What you have to do: Please retype the data that follows, starting at the line containing "720x481 pixels." and stopping after the last line.

Extracted data entries
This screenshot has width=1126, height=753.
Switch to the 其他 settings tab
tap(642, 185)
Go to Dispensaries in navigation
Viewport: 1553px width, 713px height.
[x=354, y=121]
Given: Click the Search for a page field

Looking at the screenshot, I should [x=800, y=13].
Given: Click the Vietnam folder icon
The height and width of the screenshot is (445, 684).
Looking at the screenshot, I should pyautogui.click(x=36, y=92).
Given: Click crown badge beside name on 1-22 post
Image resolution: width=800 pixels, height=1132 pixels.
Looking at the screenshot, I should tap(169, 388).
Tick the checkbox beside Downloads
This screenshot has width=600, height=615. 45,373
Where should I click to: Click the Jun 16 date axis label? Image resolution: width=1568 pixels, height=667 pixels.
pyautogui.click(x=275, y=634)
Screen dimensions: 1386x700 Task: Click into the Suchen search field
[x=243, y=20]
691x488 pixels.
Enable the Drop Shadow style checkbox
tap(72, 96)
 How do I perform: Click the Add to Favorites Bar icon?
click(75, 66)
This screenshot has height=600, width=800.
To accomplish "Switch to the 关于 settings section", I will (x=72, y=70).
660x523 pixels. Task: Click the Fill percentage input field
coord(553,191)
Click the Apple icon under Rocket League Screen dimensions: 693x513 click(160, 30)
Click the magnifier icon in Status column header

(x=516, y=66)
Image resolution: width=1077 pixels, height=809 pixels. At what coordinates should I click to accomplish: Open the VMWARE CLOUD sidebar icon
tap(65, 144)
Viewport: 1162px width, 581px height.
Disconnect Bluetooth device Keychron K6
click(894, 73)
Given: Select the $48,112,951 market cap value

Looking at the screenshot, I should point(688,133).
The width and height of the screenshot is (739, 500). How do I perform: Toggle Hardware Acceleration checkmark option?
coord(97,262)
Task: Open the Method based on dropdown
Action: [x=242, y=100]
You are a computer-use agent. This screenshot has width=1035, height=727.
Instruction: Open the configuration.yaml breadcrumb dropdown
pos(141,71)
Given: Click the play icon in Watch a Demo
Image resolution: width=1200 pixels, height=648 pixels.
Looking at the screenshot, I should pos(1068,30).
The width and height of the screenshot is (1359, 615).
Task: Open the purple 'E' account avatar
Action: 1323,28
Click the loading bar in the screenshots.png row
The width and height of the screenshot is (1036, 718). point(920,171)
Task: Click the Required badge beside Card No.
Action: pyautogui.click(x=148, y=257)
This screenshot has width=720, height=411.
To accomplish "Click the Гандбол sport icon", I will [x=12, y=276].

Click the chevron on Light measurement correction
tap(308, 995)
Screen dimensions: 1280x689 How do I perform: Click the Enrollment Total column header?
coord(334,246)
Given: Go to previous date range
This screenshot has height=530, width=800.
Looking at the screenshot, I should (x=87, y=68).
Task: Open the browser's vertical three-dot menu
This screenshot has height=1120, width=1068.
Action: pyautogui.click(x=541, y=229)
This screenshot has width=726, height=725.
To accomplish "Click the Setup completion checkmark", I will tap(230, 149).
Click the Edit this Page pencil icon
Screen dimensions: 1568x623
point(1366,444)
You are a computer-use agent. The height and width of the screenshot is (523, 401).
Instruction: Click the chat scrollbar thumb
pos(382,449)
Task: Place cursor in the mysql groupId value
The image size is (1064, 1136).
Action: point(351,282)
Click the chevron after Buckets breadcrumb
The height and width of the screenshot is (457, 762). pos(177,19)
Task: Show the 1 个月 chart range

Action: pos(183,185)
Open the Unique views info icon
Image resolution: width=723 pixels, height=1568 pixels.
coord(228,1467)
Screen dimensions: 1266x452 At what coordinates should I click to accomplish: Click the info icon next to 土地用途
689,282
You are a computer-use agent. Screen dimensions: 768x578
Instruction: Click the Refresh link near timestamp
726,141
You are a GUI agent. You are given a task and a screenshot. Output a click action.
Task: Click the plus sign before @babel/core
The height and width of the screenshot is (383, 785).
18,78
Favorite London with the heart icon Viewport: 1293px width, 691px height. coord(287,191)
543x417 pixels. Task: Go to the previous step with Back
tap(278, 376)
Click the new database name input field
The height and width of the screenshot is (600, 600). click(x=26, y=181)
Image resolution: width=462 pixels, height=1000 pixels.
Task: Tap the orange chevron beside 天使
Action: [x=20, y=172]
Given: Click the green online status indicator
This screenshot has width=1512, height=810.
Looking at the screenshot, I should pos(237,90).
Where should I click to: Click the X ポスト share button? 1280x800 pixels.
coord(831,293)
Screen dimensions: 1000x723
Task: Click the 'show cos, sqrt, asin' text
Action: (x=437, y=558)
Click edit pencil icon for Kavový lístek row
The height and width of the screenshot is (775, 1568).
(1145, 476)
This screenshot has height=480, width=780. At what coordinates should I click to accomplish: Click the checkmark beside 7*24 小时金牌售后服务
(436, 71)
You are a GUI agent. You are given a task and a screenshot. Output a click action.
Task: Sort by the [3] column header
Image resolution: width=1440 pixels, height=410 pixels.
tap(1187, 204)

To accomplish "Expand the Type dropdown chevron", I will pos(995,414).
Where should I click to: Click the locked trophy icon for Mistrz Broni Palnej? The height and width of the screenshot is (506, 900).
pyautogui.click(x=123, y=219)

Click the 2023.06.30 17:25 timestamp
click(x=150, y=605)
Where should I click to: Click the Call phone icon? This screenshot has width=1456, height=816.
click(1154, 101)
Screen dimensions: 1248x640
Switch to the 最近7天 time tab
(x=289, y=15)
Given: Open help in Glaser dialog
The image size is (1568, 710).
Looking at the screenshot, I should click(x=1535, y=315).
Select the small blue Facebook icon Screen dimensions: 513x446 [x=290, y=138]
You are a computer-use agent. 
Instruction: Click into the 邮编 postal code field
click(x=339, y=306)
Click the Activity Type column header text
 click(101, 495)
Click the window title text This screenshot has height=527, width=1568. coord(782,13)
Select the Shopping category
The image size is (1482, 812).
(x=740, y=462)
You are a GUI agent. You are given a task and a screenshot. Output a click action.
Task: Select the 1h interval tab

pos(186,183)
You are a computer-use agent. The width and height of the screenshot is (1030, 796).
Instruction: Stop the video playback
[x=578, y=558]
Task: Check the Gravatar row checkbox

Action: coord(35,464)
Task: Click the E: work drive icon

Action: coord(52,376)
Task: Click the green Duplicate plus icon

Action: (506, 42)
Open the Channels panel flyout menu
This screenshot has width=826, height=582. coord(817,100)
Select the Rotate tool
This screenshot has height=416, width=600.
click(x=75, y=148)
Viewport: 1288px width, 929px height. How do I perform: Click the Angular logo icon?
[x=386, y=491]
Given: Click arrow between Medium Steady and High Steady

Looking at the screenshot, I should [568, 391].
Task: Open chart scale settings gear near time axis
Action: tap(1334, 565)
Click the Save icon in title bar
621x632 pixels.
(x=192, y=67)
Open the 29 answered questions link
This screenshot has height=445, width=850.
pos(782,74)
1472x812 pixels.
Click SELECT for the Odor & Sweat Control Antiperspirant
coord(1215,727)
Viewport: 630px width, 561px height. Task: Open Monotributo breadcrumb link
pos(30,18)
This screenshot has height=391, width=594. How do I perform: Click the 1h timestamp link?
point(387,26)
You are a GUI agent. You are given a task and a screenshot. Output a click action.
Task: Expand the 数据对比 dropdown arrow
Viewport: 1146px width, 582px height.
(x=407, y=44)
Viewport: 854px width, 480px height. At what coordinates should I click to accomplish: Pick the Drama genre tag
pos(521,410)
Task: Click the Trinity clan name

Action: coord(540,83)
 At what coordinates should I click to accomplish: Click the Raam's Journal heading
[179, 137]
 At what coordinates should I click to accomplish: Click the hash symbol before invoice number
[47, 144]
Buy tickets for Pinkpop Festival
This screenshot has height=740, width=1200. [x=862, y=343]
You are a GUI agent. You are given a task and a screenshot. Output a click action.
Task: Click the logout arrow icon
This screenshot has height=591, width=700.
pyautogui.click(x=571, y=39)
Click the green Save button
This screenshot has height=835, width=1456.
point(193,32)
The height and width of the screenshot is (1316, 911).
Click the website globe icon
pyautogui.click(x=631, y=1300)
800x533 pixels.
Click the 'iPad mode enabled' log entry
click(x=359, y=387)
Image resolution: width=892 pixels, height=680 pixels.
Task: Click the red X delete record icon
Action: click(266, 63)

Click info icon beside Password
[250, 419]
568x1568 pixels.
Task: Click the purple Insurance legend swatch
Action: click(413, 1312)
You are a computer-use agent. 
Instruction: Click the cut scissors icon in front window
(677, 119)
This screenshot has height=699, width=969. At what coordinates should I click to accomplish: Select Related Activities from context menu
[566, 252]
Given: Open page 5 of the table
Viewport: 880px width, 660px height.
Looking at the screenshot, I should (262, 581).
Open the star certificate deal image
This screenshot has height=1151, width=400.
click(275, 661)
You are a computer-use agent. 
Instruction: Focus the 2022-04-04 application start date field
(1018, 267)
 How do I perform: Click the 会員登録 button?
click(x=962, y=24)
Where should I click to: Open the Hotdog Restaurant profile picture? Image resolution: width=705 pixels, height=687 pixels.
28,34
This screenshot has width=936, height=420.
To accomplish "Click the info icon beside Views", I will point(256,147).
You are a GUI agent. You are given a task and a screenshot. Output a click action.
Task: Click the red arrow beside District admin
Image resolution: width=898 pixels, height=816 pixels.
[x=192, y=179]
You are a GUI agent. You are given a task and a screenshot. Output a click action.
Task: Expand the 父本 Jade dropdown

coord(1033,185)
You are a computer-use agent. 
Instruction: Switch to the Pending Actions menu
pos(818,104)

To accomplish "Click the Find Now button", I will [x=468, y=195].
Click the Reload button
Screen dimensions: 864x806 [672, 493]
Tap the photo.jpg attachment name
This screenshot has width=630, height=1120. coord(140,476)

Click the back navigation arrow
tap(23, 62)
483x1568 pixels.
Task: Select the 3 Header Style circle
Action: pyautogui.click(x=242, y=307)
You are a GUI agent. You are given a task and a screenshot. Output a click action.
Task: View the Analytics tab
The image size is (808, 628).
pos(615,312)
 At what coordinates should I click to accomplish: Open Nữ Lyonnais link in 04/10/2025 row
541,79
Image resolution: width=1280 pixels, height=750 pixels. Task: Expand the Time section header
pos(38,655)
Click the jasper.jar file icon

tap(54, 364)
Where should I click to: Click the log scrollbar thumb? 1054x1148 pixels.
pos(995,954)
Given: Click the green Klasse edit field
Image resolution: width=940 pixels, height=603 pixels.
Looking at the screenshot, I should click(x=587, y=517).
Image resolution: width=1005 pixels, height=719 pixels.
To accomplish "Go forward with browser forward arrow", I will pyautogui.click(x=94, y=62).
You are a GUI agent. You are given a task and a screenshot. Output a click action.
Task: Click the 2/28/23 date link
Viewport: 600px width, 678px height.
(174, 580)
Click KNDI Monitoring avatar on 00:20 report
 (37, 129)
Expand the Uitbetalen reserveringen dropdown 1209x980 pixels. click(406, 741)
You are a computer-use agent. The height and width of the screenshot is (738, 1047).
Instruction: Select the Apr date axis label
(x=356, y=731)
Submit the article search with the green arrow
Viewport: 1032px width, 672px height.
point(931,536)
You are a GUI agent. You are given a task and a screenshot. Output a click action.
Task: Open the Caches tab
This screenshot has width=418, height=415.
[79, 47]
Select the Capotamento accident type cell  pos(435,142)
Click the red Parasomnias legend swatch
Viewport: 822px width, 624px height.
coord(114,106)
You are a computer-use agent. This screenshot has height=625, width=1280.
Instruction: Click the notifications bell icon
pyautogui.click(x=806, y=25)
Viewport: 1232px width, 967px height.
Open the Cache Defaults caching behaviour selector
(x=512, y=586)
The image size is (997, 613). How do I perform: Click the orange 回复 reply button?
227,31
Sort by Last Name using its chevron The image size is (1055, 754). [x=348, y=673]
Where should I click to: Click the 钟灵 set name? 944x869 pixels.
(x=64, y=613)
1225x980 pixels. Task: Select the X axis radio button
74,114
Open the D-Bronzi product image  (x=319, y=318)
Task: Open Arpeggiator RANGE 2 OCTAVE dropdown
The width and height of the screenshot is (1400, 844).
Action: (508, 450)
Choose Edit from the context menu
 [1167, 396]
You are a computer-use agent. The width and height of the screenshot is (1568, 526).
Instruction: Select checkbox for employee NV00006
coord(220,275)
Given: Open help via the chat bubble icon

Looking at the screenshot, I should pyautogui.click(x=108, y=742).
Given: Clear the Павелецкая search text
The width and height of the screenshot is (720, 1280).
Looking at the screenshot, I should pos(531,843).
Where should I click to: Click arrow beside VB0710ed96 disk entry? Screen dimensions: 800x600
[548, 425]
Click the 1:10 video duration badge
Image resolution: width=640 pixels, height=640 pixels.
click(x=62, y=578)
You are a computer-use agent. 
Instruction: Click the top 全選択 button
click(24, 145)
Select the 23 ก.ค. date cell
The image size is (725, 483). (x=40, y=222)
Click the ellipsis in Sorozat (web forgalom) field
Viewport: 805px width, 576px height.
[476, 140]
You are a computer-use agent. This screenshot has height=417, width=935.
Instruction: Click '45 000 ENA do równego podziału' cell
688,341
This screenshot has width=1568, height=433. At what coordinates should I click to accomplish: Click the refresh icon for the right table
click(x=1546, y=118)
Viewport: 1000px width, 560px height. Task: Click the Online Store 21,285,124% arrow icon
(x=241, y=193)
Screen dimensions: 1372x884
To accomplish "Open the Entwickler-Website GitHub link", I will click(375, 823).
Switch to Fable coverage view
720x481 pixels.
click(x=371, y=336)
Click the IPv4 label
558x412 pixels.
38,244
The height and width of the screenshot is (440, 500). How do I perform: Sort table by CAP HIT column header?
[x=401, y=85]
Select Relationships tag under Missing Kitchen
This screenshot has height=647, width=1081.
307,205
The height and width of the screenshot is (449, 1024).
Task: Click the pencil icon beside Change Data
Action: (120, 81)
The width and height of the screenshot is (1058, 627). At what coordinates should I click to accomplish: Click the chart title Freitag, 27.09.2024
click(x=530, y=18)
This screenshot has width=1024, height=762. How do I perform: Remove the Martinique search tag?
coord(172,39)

Worked solution:
720x481 pixels.
click(x=371, y=336)
Click the IPv4 label
558x412 pixels.
38,244
The height and width of the screenshot is (440, 500). How do I perform: Sort table by CAP HIT column header?
[x=401, y=85]
Select Relationships tag under Missing Kitchen
This screenshot has height=647, width=1081.
307,205
The height and width of the screenshot is (449, 1024).
Task: Click the pencil icon beside Change Data
Action: (120, 81)
The width and height of the screenshot is (1058, 627). At what coordinates should I click to accomplish: Click the chart title Freitag, 27.09.2024
click(x=530, y=18)
This screenshot has width=1024, height=762. How do I perform: Remove the Martinique search tag?
coord(172,39)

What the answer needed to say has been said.